High Desert Education Candidates Seek Votes
By Dianne Anderson
With just a month away to the big Election Day, everyone has their eyes peeled for their pamphlet in the mail, which most voters should already have by now, along with voting ballots mailed by October 5.
For those not yet registered to vote, or are unsure if registered, can check online at https://registertovote.ca.gov/. October 19 is the absolute deadline, but even those that wait until the last minute can request a Same Day Voter Registration.
In the coming days, voters will be looking to learn more about their local candidates who will fill many seats, including those important education seats running down the ballot.
Christine Turner for School Board – Adelanto Elementary School District
Christine Turner said that distance education implementation remains the top challenge facing all districts, particularly for early grades, but especially now as students, parents and teachers adapt to new learning models.
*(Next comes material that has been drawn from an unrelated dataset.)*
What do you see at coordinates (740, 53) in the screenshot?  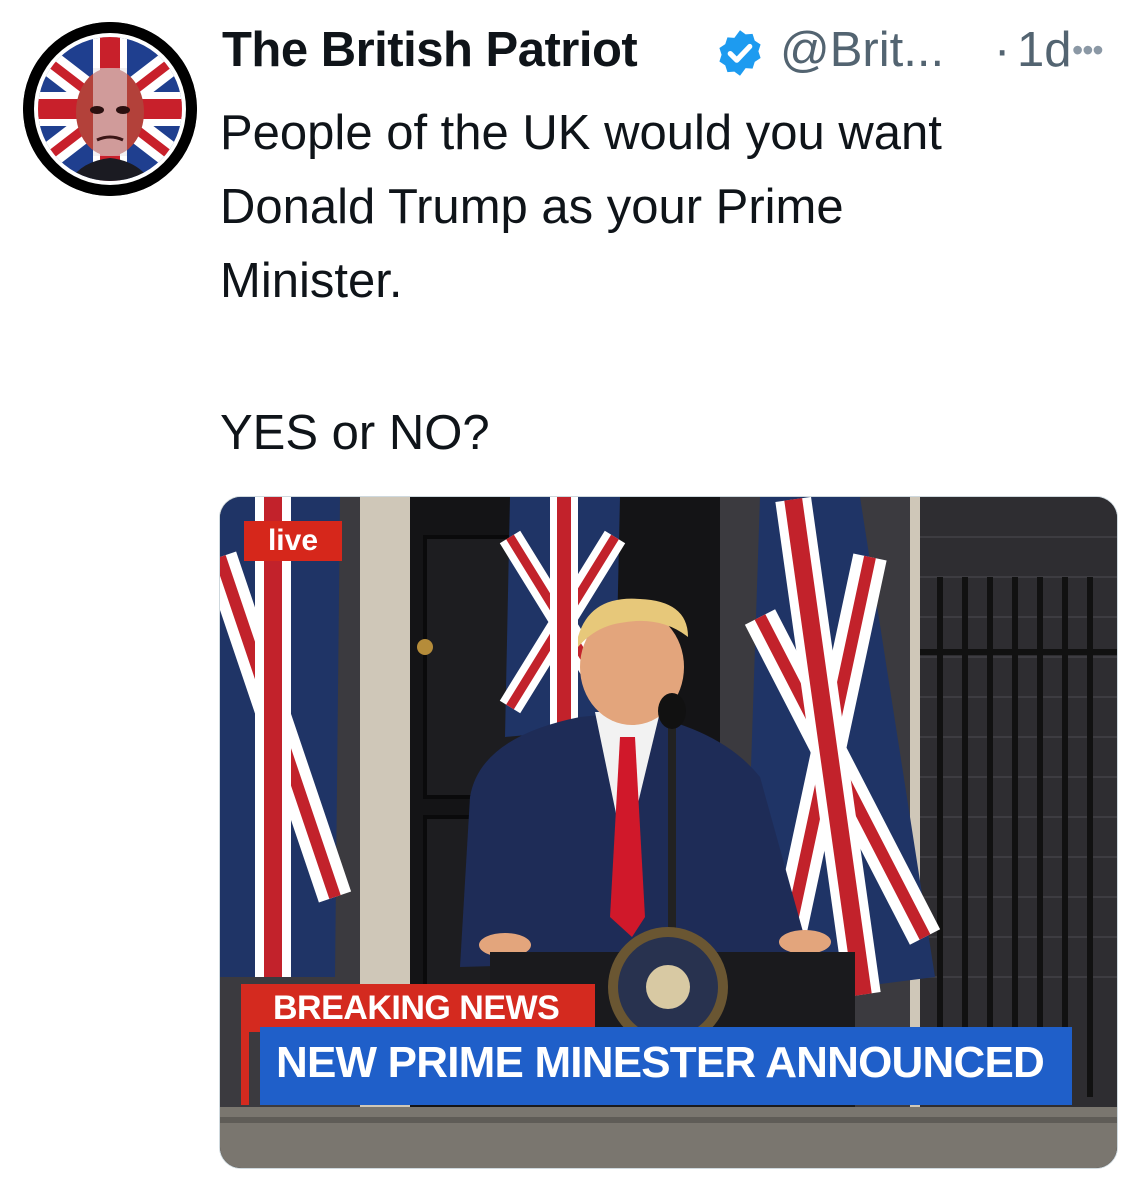 I see `verified-badge-icon` at bounding box center [740, 53].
“We’re all new to this, it’s happening all over the world, it’s more difficult for our younger age children, kinder and preschoolers. Sitting in front of a computer is a challenge in and of itself,” said Turner, Adelanto School District board of trustees member At-large.
Starting out the school year with the distance learning model was difficult, but she said the priority must continue to be on keeping the children safe and healthy as the pandemic doesn’t seem to be going away any time soon. For as many problems associated with internet access, she has been encouraged to see the high school district providing hotspot buses going into remote Adelanto areas to provide internet access.
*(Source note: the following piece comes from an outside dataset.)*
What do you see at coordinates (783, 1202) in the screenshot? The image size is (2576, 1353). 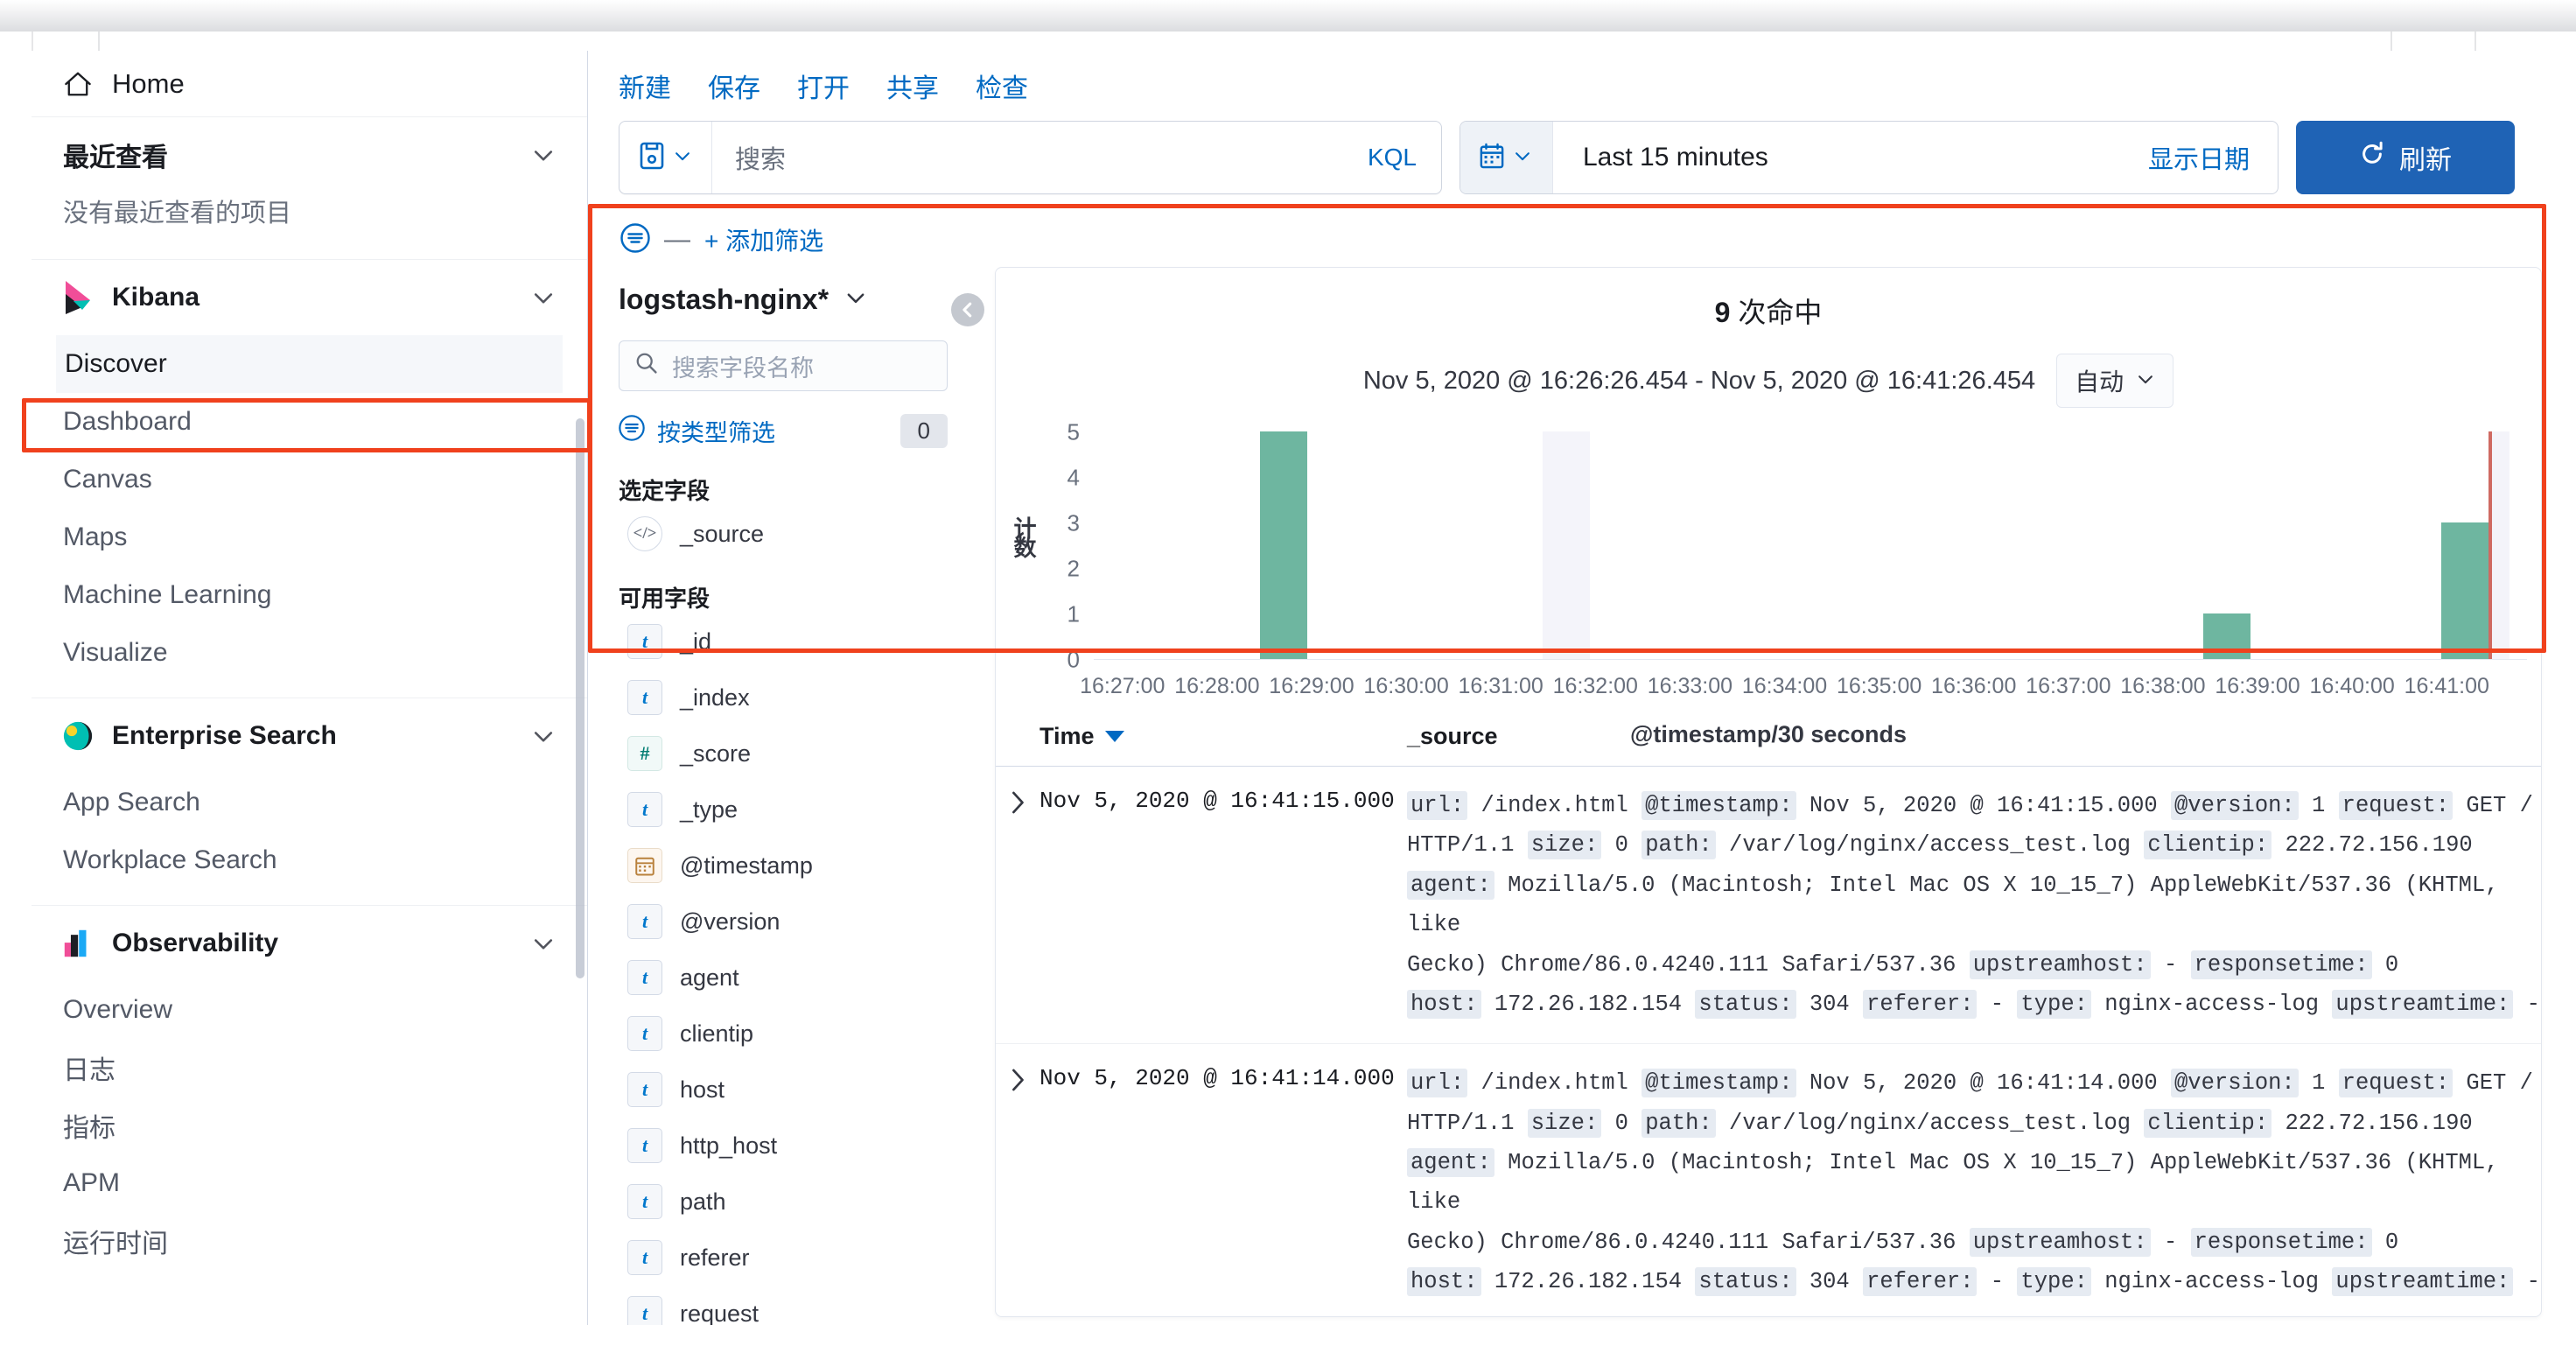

But in the High Desert, her concern is lack of access to transportation within the traditional school year, which may be contributing to declining enrollment. She said other districts are facing a similar enrollment challenge.
“We’re being proactive, getting a team together to go out knocking on doors for our students. It’s not as bad as it could be, but we need more students online or in independent study,” she said.
Currently, she said they are in early talks with the superintendent about getting buses on the road to prepare for the time when the traditional school resumes.
“We’re going to use our transportation [department], and bus drivers mainly to be involved in that. We can’t have our kids sitting at home without an education, COVID, or not. We have to get them up,” she said.
There are so many pressing issues, but she is particularly proud of how the district has been able to provide for the community, not only for education, but also to help meet the growing local food need.
“In our community, joblessness, that’s affecting everyone’s community. We still do food distributions for our students every Monday for the week,” she said.
Mina Blazy for Victor Valley Union High School District Board
Where some people see big challenges facing the Victor Valley Union High School District, Dr. Mina Blazy sees opportunities for change.
Her top concerns include student academic achievement, keeping the district fiscally sound, and she wants all staff to feel respected with access to equity in the decision-making process.
Blazy is a parent with one student in the VVUHSD, and two who have graduated. But, she feels that all students and their families must also have a voice for their children.
She said her own children have received a wonderful education in the district because she has been able to maintain a consistent “voice” in education. However, she hears other parents in the community share their concerns that their children are put down in, or outside, of the classroom.
“Families may be involved in activities but there is little to no engagement. Families that learn with the district feel a sense of pride and a responsibility towards VVUHSD,” said Blazy, principal at Gus Franklin STEM Academy.
Students who are respected and develop positive relationships with school staff and teachers are in the best position to succeed, she added. They are prepared for college or career by the end of their high school experience.
Blazy said that clear student instruction must be prioritized, as well as up to date technology, clean and safe schools, counseling, and giving staff the tools needed to ensure students are academically, behaviorally and emotionally successful.
Having a strong middle and high school experience empowers students to return to work in their communities, she said.
She wants to give a voice to the Victorville community, working with students, teachers, administrators, classified staff and board.
“We need to do what is best for students,” she said. “We have an opportunity and a duty to educate children so that they are able to contribute to the community they live in. It is not about “us” [the board],” she said.